The incidence of cardiovascular disease is significantly higher in patients with diabetes, and it has become one of the leading causes of death in these patients [21]. Diabetes is a major global public health concern. In 2018, researchers classified diabetes into five new subtypes using cluster analysis, laying the groundwork for precision medicine for diabetes [4]. This study aimed to determine the association between these five subtypes of diabetes and cardiovascular disease using two-sample MR analysis and further enhance our understanding of the relationship between diabetes and cardiovascular pathogenesis. Hernández et al. [22] conducted a cross-sectional study and included 71 patients with latent autoimmune diabetes in adults (LADA), 191 patients with type 2 diabetes mellitus, and 116 patients with type 1 diabetes mellitus. They found that carotid plaques were more frequent and multiple plaques were more common in patients with LADA than in the remaining two diabetic populations. This is consistent with the positive causal association between SAID and peripheral arterial observed in this study. The relationship between diabetes and the development of atrial fibrillation remains controversial [23]. In this study, we found that SAID might have a protective effect against the development of atrial fibrillation. Wei et al. [24] included 550 patients with autoimmune diabetes, 2,001 patients with type 2 diabetes, 1,573 patients with type 1 diabetes, and 2,355 individuals without diabetes in a case-control study and found that patients with autoimmune diabetes had an higher risk of cardiovascular morbidity; however, patients with diabetes with low autoimmune antibodies had a lower risk of cardiovascular morbidity than those with high autoimmune antibody diabetes. However, we did not observe a statistically significant association between SAID scores and coronary heart disease, hypertension, or heart failure, which may be explained by the variability in autoimmune levels between populations. Furthermore, a potentially positive causal association was observed between the SSID subtype and peripheral arterial disease.
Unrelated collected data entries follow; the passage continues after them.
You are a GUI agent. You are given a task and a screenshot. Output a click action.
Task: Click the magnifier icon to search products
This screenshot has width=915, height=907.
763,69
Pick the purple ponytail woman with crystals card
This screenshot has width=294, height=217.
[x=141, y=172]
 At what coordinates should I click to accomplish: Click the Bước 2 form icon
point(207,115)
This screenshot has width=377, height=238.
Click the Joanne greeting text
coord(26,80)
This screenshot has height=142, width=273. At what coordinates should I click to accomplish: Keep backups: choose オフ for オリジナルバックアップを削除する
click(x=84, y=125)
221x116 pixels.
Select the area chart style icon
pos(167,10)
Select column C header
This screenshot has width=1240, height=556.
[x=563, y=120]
Notably, in the analyses of SIRD, MOD, and MARD, we observed no significant correlation between the subtypes of diabetes and cardiovascular disease. Li et al. [5] conducted a retrospective cohort study that included 712 patients with diabetes mellitus and classified them into SAID, SIDD, SIRD, MOD, and MARD; they found a significant increase in cardiovascular mortality in patients with diabetes mellitus in each of these subgroups. This seems to contradict the results of the current study, and we hypothesized that this disparity could be attributed to the following: 1) a substantial amount of the data in this study came from a European population, and there may have been heterogeneity in the population; and 2) the sample size was insufficient, with an average of approximately 4 000 subtyped populations with diabetes included in the present study (Supplementary Table 1), which may have contributed to insufficient statistical power that contributed to these negative results.
Strengths and limitations
This study combined GWAS data to present more objective results for the causal relationship between subtypes of diabetes mellitus and cardiovascular disease and synthesized a variety of MR analyses, including IVW, weighted median, MR-Egger, and leave-one-out sensitivity analysis, and the findings were robust. Additionally, this study included multiple types of diabetes and cardiovascular disease, providing a more comprehensive insight into the cardiovascular–diabetes interrelationship.
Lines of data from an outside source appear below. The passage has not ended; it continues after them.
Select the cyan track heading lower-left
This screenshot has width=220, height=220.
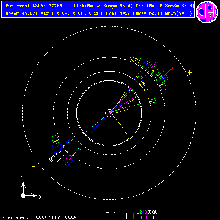[96, 123]
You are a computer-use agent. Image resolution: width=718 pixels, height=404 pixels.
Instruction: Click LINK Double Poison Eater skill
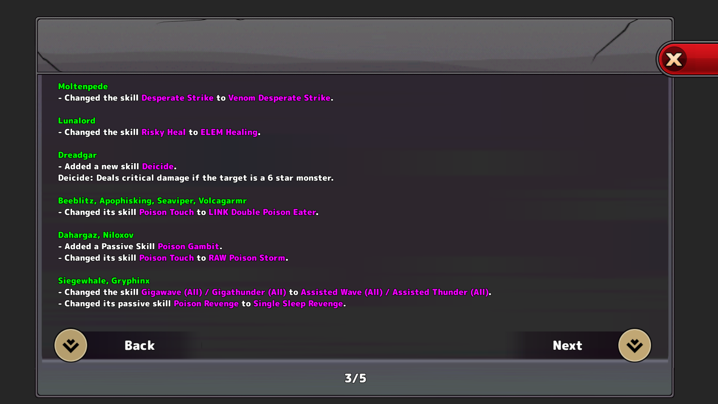263,212
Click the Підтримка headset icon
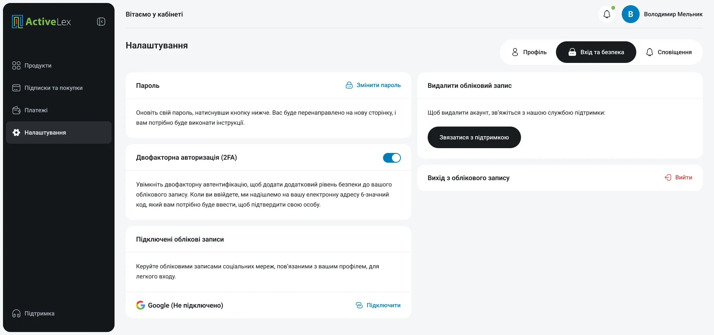Image resolution: width=714 pixels, height=335 pixels. pyautogui.click(x=16, y=313)

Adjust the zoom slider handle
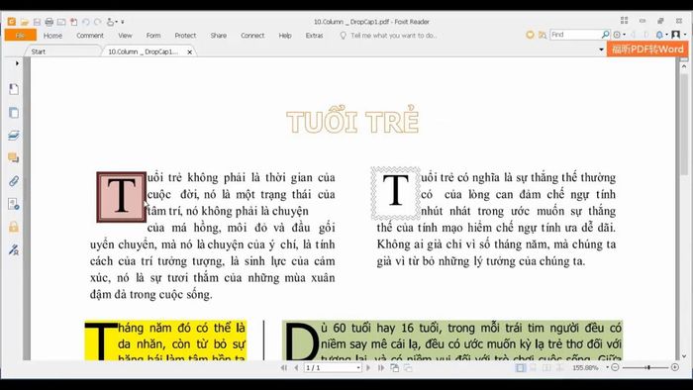coord(648,367)
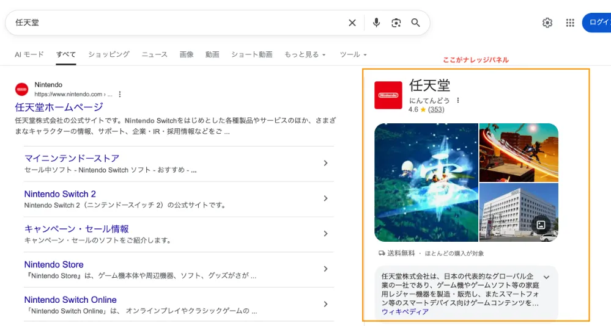Image resolution: width=611 pixels, height=326 pixels.
Task: Open three-dot menu beside にんてんどう
Action: point(457,100)
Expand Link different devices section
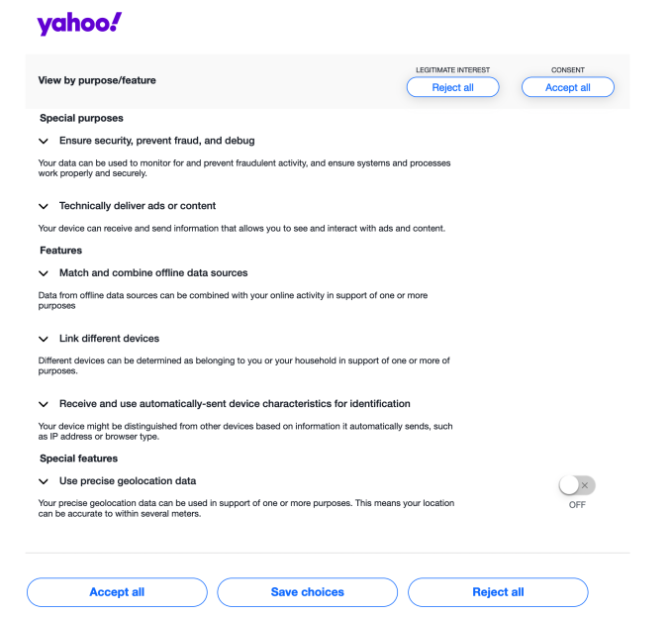The width and height of the screenshot is (672, 617). click(x=44, y=340)
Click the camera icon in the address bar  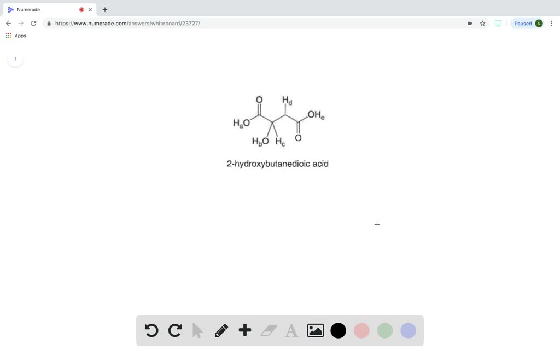[470, 23]
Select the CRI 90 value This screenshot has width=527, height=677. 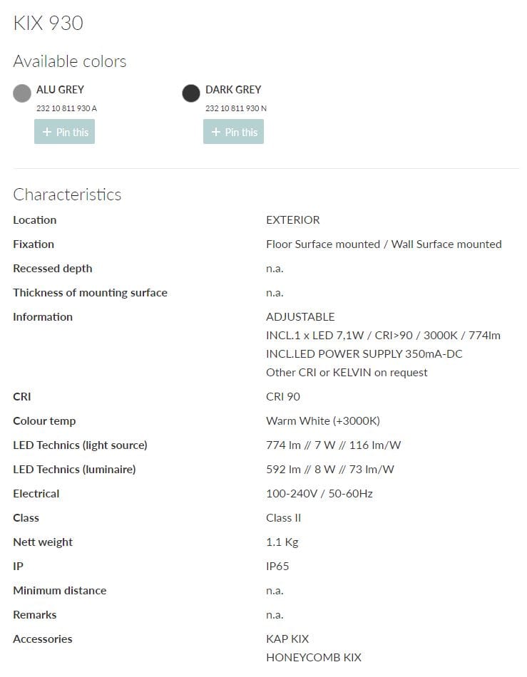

The limitations of this study are as follows. We observed the presence of targeted pleiotropy; thus, the results may be affected by confounders, necessitating cautious interpretation. Furthermore, this study is based mainly on analyses of European populations; therefore, the generalizability of the results is limited. In the future, GWAS data should be analyzed on a larger scale and in multiple populations to exclude potential confounding factors and increase the reliability of the results.